- **Trecho selecionado**
Contudo, a RDC 327/2019 da Anvisa vigente no Brasil, que está sendo revisada, autoriza que os produtos de Cannabis sejam utilizados apenas por via oral ou nasal. Ainda limita o desenvolvimento de produtos farmacêuticos que lancem mão de maiores tecnologias, tais como produtos de liberação modificada e nanotecnologia. 

Sendo assim, hoje existe uma grande limitação às inovações no que diz respeito simultaneamente à novas apresentações farmacêuticas e novas vias de administração, diferentes da oral e nasal. Há vasto potencial terapêutico em outras vias de uso de medicamentos derivados da Cannabis, e estão disponíveis na literatura científica artigos que relatam sucesso no desenvolvimento de medicamentos contendo canabinoides em apresentações diversas, adequados para determinadas doenças e grupos de pacientes. 

É indiscutível que o uso de medicamentos pela via oral é descomplicado e natural, no entanto há relatos que indicam que, após administração oral, a concentração sanguínea do metabólito inativo é aproximadamente 40 vezes maior do que a do CBD. Isso significa que grande parte do CBD já foi inativado pelo fígado, levando a uma redução do potencial terapêutico da dose administrada. Estudos como este apontam a importância de buscar combinações de medicamentos e vias de administração que evitem a metabolização hepática e maximizem os efeitos terapêuticos. 

As formulações atuais de canabidiol (CBD) enfrentam desafios relacionados à liberação e absorção imprevisíveis. O design racional de sistemas de entrega inovadores ou diferenciados oferecem uma alternativa prática. Além disso, há possibilidades de aprimorar a estabilidade dos canabinoides bem como sua biodisponibilidade*. 

Portanto, é crucial questionarmos: Estamos realmente explorando todo o potencial farmacêutico da Cannabis? Com o mercado atual limitado, é hora de abrir as portas para a inovação e a pesquisa. 

Essas iniciativas beneficiarão grupos específicos de pacientes, permitirão doses mais precisas e, portanto, tratamentos mais eficazes e com menores efeitos colaterais. Ainda, um maior leque de medicamentos permitirá maior segurança na prescrição, a realização de pesquisas clínicas mais abrangentes e que um maior número de pessoas tenha acesso a essas terapias. 

A busca por novas apresentações farmacêuticas e novas vias de administração para derivados de Cannabis é essencial para explorar todo o potencial terapêutico desta planta. Devemos aproveitar a oportunidade de explorar o desconhecido, ampliar nosso arsenal terapêutico e garantir que a medicina à base de Cannabis alcance seu máximo potencial.  

* Biodisponibilidade: descreve a quantidade e a velocidade com que um medicamento ou substância ativa, como os canabinoides, se torna disponível para o corpo após ser ingerido ou administrado ao paciente de alguma forma. Em termos mais simples, é uma medida de quanto do medicamento realmente "chega" à corrente sanguínea e poderá chegar ao local onde ele deve atuar no corpo.

- **Registros armazenados**
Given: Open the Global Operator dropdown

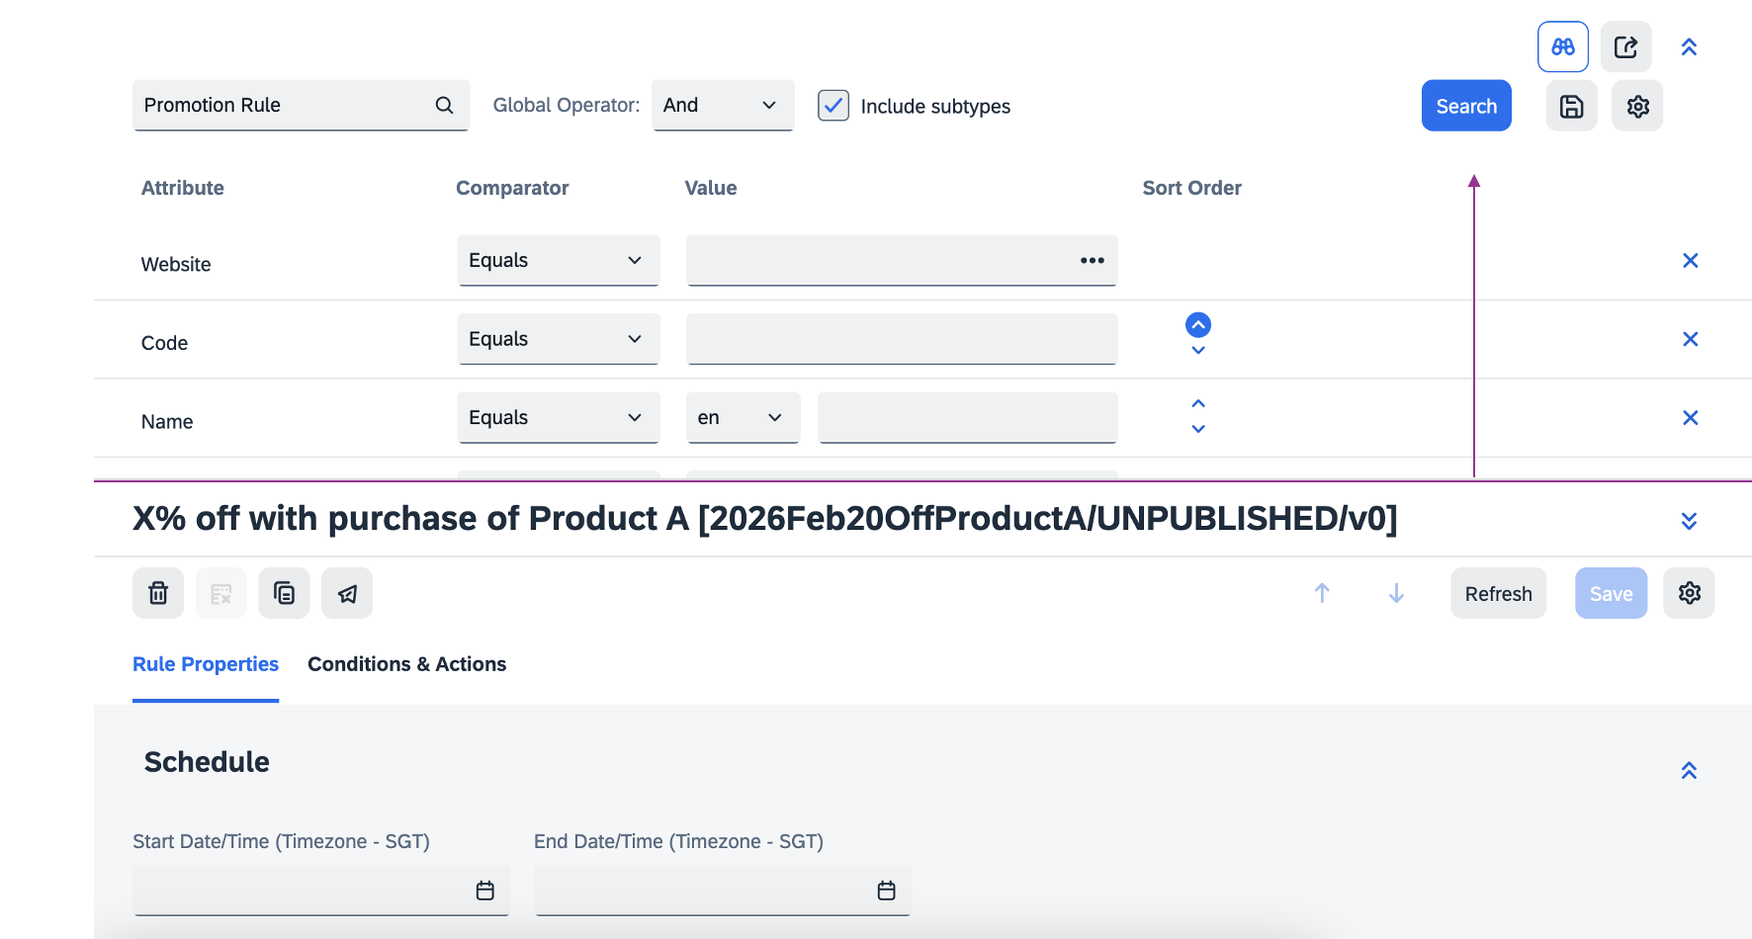Looking at the screenshot, I should pyautogui.click(x=722, y=106).
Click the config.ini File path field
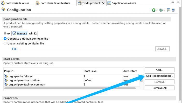182x103 pixels. tap(87, 49)
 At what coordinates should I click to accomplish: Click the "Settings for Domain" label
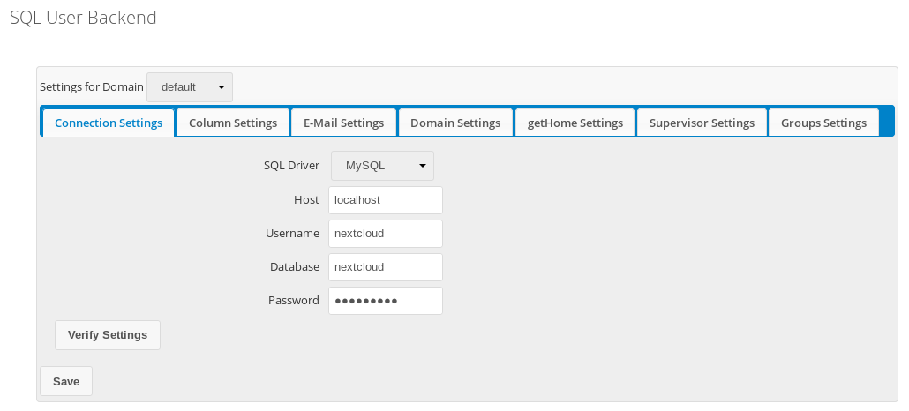click(x=92, y=87)
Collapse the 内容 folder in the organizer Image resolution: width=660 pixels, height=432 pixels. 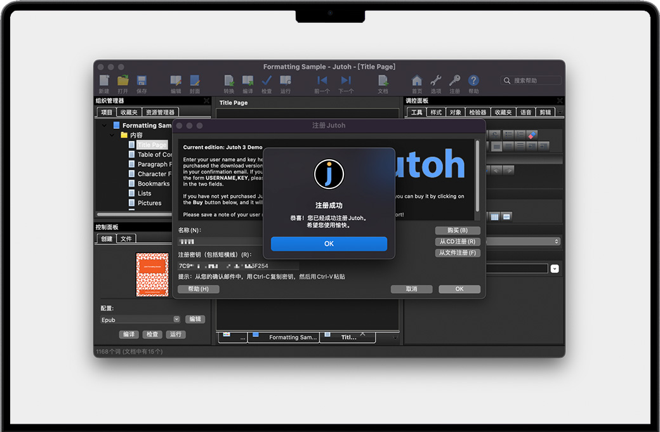click(x=111, y=134)
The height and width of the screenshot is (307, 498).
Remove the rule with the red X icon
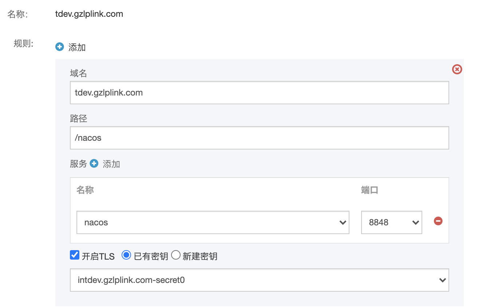457,69
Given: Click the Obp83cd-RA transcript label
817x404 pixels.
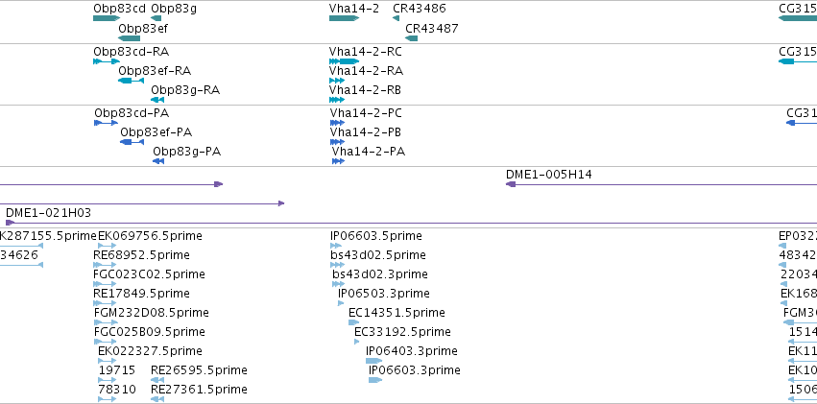Looking at the screenshot, I should (132, 52).
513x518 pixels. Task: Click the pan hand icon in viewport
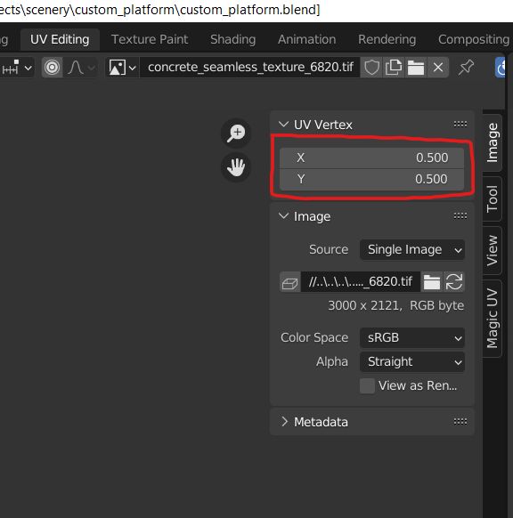coord(236,167)
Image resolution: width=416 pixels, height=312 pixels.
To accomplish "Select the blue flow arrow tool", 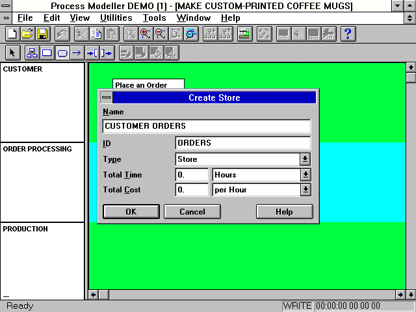I will coord(77,53).
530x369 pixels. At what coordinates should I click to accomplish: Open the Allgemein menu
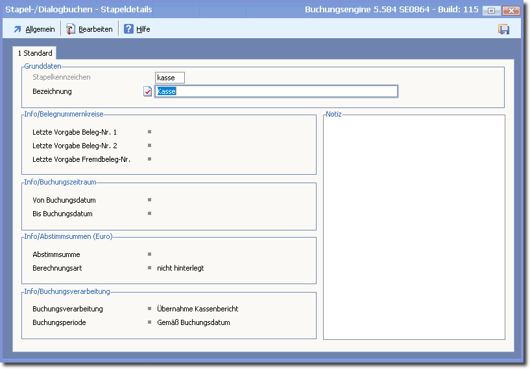[40, 29]
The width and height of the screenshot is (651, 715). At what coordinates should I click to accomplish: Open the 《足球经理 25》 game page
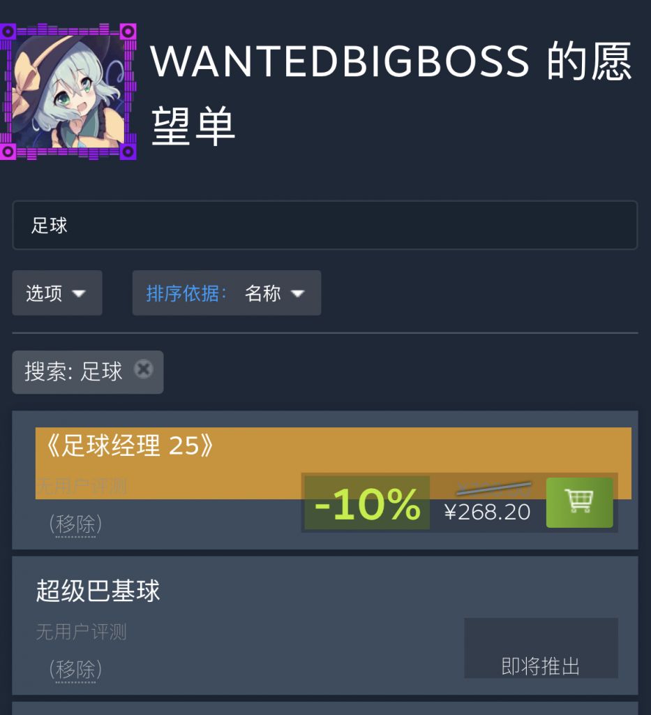click(x=129, y=445)
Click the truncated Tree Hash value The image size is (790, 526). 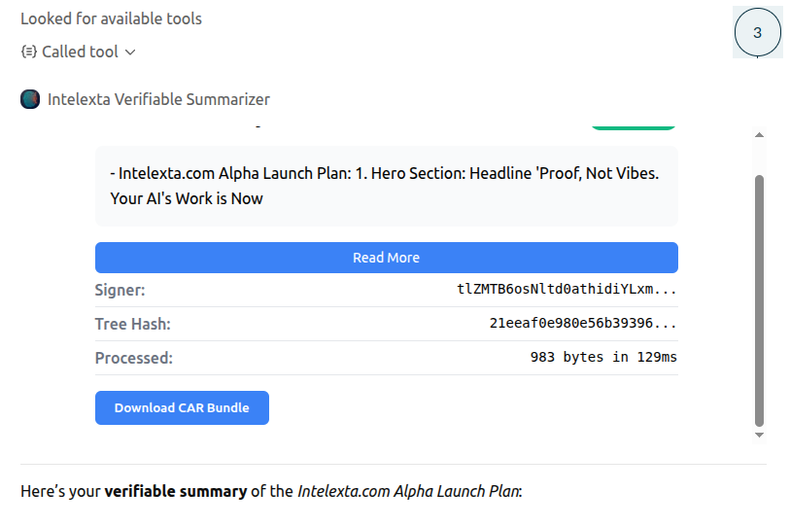coord(583,324)
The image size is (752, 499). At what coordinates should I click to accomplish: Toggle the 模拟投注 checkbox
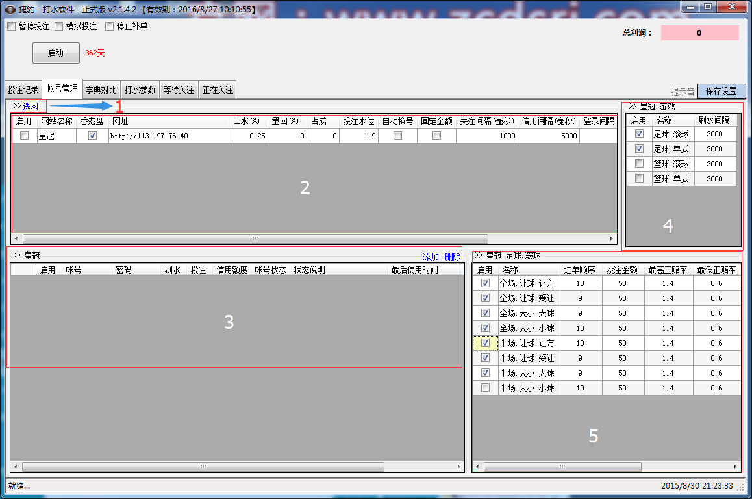[59, 27]
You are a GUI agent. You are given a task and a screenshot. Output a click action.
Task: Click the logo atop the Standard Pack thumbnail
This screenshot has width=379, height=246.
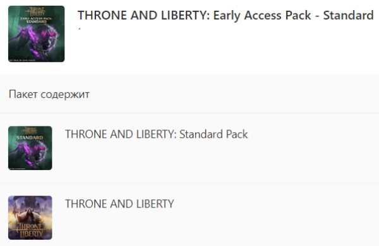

- **Problema proposto**
Segundo o trecho selecionado, por quais vias a RDC 327/2019 da Anvisa permite que os produtos de Cannabis sejam utilizados?

- **Resolução detalhada**
Apenas por via oral ou nasal.